* **CONSIGNE A**
D'après le texte sur Gaza, quel était le taux de couverture vaccinale à Gaza avant la guerre ?
* **CONSIGNE B**
Rédigez la suite du texte sur Gaza, juste après sa dernière phrase.
───── EXTRAIT
Malgré ces circonstances, les efforts se poursuivent pour éviter la propagation de la polio après que six souches du variant circulant du poliovirus de type 2 (cVDPV2) ont été détectées dans des échantillons environnementaux provenant de Deir al Balah et de Khan Younis à la fin du mois de juin. Le directeur général de l’OMS, Tedros Adhanom Ghebreyesus, a annoncé que l’organisation enverrait à Gaza plus d’un million de vaccins contre la polio.

Gaza avait une couverture vaccinale de 99 % avant la guerre, un taux qui est maintenant tombé à 86 % en raison de la « décimation du système de santé, de l’absence de sécurité, de la destruction des infrastructures, des déplacements massifs et de la pénurie de fournitures médicales », a expliqué le directeur général de l’OMS. « Bien qu’aucun cas de polio n’ait encore été enregistré, sans action immédiate, ce n’est qu’une question de temps avant que la maladie n’atteigne les milliers d’enfants qui n’ont pas été protégés », a-t-il ajouté, soulignant que les enfants de moins de cinq ans sont à risque, “en particulier les nourrissons de moins de deux ans, car beaucoup n’ont pas été vaccinés au cours des neuf mois de conflit”.

Assassinat du chef politique du Hamas et risque d’escalade des tensions

L’annonce de l’assassinat du chef politique du Hamas Ismaïl Haniyeh a été confirmée dans la journée du 31 juillet. Celui-ci a été touché par une frappe aérienne alors qu’il s’était rendu à Téhéran pour assister à l’investiture du nouveau président irannien Massoud Pezeshkian.
──────────
───── DONNÉES EXTRAITES
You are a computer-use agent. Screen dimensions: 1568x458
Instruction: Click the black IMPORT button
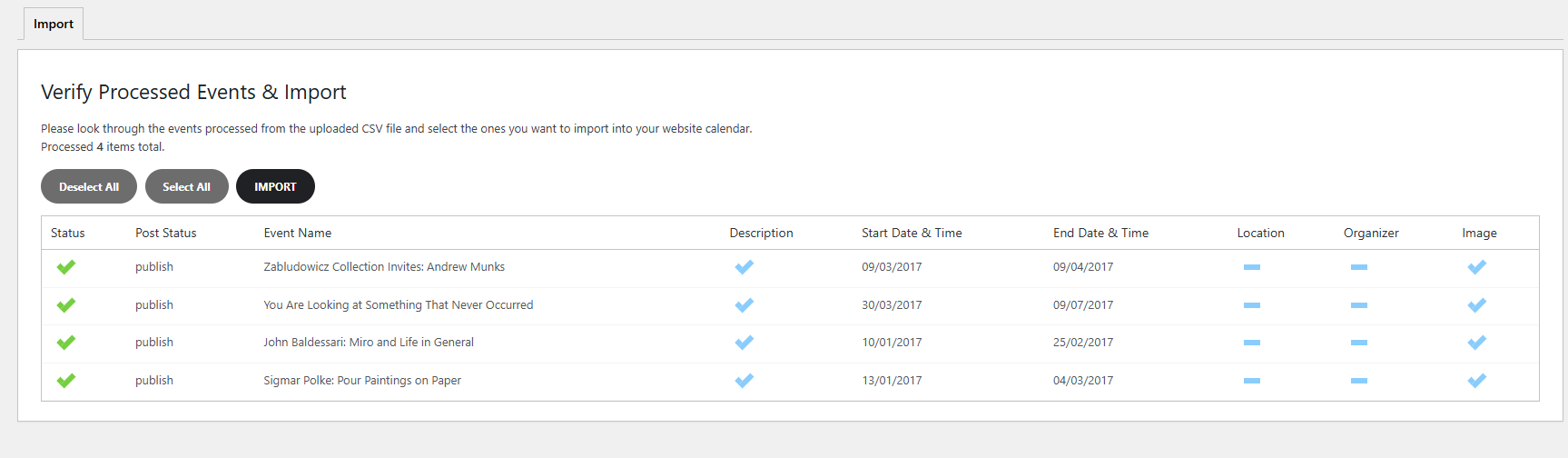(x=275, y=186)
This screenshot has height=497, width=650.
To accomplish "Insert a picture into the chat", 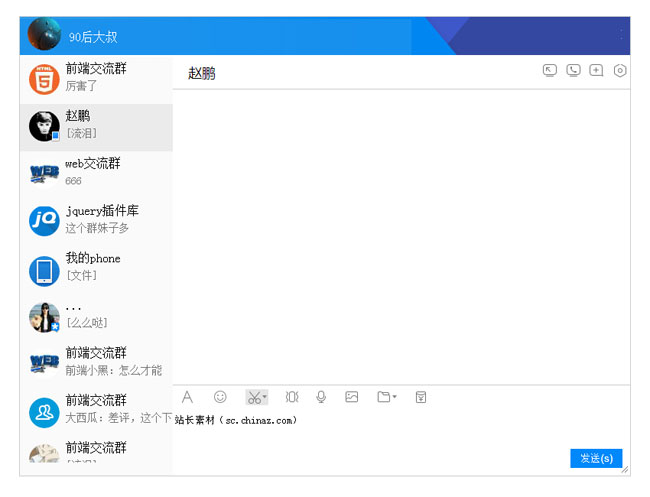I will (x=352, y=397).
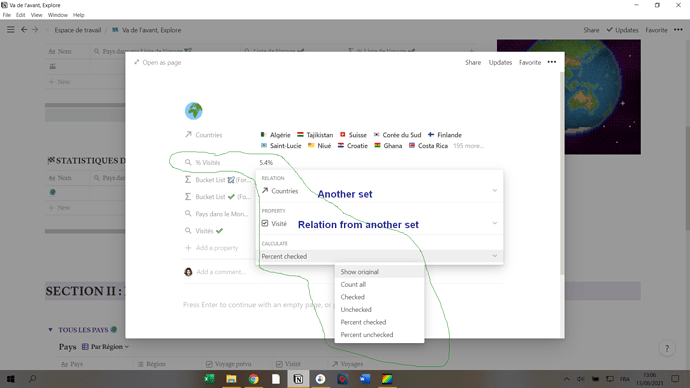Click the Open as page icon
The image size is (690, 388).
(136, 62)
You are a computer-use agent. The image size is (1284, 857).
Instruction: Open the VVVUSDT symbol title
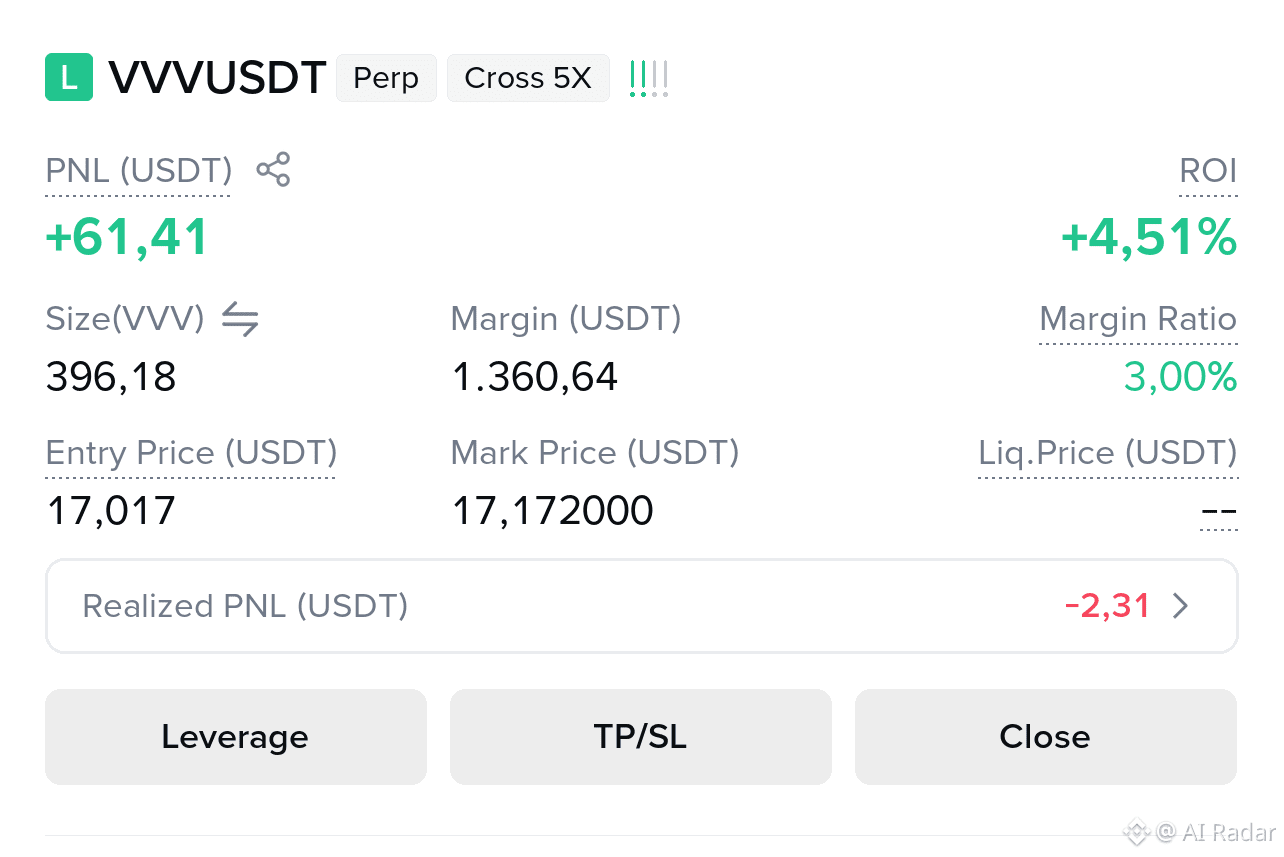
──────────
* **CORRIGÉ A**
99 %.

* **CORRIGÉ B**
« Le président de l’État de Palestine, Mahmoud Abbas, a fermement condamné l’assassinat du chef du Hamas, Ismaïl Haniyeh, qu’il considère comme un acte lâche et une grave escalade », a déclaré le bureau de Mahmoud Abbas dans un communiqué. Différents mouvements de résistance palestiniens ont également condamné cet assassinat. Les mouvements palestiniens en Cisjordanie, territoire occupé par Israël, ont appelé dans une déclaration commune à une grève générale et « des marches de colère ».

Lors d’un court discours diffusé le soir même, le Premier ministre Benjamin Netanyahu n’a pourtant pas évoqué la mort du chef du Hamas, revenant seulement sur la frappe israélienne qui a tué un haut responsable militaire du Hezbollah près de Beyrouth. Les États-Unis ont affirmé ne pas avoir été impliqués dans cet assassinat.

Le secrétaire général de l’ONU Antonio Guterres a estimé que « les attaques que nous avons vues dans le sud de Beyrouth et à Téhéran représentent une dangereuse escalade à un moment où tous les efforts devraient au contraire mener à un cessez-le-feu à Gaza, à la libération des otages israéliens, une augmentation massive de l’aide humanitaire pour les Palestiniens à Gaza ».

Les dirigeants iranien et turc ont vivement condamné Israël l’assassinat du chef du Hamas et ont promis des conséquences. La Chine, l’Irak, le Pakistan, la Russie, et la Syrie ont mis en garde contre un risque de nouvelle déstabilisation de la région.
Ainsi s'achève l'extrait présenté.